The molar mass of carbon dioxide is $44.01\text{ g}/\text{mol}$.

Calculate the mass of carbon dioxideas follows:

$\left(1.2\times {10}^4\cancel{\text{kJ}}\right)\left(\frac{\text{6 }\cancel{{\text{mol CO}}_2}}{2801\cancel{\text{kJ}}}\right)\left(\frac{44.01{\text{ g CO}}_2}{1\cancel{{\text{ mol CO}}_2}}\right)=1131\text{ g}$

In one gram, there are $0.001\text{ kg}$.
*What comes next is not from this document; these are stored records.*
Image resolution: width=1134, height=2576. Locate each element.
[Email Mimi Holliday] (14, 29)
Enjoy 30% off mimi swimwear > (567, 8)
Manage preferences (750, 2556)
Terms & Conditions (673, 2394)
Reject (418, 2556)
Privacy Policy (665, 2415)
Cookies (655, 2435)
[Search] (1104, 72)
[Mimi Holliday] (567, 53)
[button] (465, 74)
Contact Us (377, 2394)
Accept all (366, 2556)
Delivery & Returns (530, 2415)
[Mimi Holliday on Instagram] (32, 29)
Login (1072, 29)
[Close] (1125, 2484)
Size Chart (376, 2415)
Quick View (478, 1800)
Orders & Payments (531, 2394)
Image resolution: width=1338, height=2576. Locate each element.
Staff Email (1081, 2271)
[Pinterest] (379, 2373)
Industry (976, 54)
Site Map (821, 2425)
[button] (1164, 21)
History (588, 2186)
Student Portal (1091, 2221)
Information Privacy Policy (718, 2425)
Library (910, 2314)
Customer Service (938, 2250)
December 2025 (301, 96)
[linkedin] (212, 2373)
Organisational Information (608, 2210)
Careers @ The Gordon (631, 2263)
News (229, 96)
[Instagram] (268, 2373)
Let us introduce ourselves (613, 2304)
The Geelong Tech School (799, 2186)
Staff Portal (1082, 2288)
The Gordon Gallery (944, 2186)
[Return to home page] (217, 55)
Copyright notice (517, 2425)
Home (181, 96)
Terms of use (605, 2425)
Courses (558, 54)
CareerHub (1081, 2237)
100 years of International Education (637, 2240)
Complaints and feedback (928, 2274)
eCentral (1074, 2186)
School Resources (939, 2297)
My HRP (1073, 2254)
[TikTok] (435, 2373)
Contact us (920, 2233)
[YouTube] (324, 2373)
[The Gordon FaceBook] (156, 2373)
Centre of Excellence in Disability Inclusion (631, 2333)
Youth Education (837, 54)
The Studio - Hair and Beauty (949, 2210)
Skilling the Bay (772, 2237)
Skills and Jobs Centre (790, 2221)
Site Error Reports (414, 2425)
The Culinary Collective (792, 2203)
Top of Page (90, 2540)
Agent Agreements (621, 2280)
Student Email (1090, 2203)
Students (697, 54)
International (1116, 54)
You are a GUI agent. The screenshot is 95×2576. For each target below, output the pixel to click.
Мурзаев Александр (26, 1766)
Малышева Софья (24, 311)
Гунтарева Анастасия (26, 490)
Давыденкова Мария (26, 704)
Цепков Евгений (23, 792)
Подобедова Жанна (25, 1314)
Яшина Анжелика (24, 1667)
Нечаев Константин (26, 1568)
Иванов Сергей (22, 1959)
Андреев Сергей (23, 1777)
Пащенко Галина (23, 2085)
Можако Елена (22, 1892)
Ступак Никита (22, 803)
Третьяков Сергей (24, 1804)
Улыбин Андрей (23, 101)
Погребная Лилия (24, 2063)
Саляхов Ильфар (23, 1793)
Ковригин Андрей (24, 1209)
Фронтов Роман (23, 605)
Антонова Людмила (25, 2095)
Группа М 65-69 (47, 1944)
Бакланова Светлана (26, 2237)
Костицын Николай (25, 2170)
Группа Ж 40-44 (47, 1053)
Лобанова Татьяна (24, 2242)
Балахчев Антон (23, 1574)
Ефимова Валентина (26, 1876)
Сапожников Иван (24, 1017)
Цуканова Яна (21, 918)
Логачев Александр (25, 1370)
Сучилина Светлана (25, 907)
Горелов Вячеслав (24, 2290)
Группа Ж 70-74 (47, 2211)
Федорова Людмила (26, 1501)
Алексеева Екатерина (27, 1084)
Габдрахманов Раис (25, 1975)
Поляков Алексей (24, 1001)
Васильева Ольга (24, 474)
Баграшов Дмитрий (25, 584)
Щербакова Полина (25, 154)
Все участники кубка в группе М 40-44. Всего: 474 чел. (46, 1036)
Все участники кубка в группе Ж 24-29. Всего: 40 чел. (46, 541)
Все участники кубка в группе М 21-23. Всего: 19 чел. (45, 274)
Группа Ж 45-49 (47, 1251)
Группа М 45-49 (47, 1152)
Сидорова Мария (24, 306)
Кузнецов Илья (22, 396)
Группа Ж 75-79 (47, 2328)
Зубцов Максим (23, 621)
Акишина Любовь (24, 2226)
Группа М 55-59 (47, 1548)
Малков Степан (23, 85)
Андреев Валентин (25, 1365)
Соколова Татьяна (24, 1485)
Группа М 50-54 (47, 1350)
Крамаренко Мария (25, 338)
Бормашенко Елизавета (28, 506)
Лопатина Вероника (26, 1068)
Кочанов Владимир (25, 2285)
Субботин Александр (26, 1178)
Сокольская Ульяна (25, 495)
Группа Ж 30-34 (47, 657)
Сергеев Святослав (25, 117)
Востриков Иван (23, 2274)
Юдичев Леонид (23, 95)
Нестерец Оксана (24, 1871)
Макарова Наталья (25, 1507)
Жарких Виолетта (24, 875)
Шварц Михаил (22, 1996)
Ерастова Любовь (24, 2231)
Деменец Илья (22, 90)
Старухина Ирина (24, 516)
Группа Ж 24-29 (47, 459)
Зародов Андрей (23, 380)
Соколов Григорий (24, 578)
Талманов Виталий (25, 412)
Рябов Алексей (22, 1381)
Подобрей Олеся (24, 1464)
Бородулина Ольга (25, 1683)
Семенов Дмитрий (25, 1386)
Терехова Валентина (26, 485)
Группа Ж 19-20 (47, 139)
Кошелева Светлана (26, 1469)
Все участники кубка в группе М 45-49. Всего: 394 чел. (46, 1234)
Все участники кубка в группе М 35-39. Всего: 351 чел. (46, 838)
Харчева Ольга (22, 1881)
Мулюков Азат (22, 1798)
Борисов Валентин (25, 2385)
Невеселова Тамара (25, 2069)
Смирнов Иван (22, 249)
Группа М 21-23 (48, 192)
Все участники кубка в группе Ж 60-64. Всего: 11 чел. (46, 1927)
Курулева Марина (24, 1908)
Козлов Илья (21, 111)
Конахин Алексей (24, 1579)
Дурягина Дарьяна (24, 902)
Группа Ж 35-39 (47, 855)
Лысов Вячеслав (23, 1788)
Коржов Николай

Convert gram to kilogram as follows:

$\begin{array}{c}1131\text{ g}=\left(1131\cancel{\text{g}}\right)\left(\frac{0.001\text{ kg}}{1\cancel{\text{ g}}}\right)\\ =1.1{\text{ kg CO}}_2\end{array}$

So, the mass of carbon dioxide is $1.1\text{ kg}$.

The molar mass of $\text{LiOH}$ is $23.9\text{ g/mol}$.

Calculate the mass of lithium hydroxideas follows:

$\left(1131\cancel{{\text{g CO}}_2}\right)\left(\frac{\text{1 }\cancel{{\text{mol CO}}_2}}{44.01\cancel{{\text{g CO}}_2}}\right)\left(\frac{2\cancel{\text{mol LiOH}}}{1\cancel{{\text{mol CO}}_2}}\right)\left(\frac{\text{23}\text{.9 g LiOH}}{1\cancel{\text{ mol LiOH}}}\right)=1228\text{ g}$

Convert gram to kilogram as follows:

$\begin{array}{c}1228\text{ g}=\left(1228\cancel{\text{g}}\right)\left(\frac{0.001\text{ kg}}{1\cancel{\text{ g}}}\right)\\ =1.2\text{ kg LiOH}\end{array}$

Hence, the amount of ${\text{CO}}_{\text{2}}$ produced is $1.1\text{ kg}$ and the amount of $\text{LiOH}$ required to purify the air is $1.2\text{ kg}$.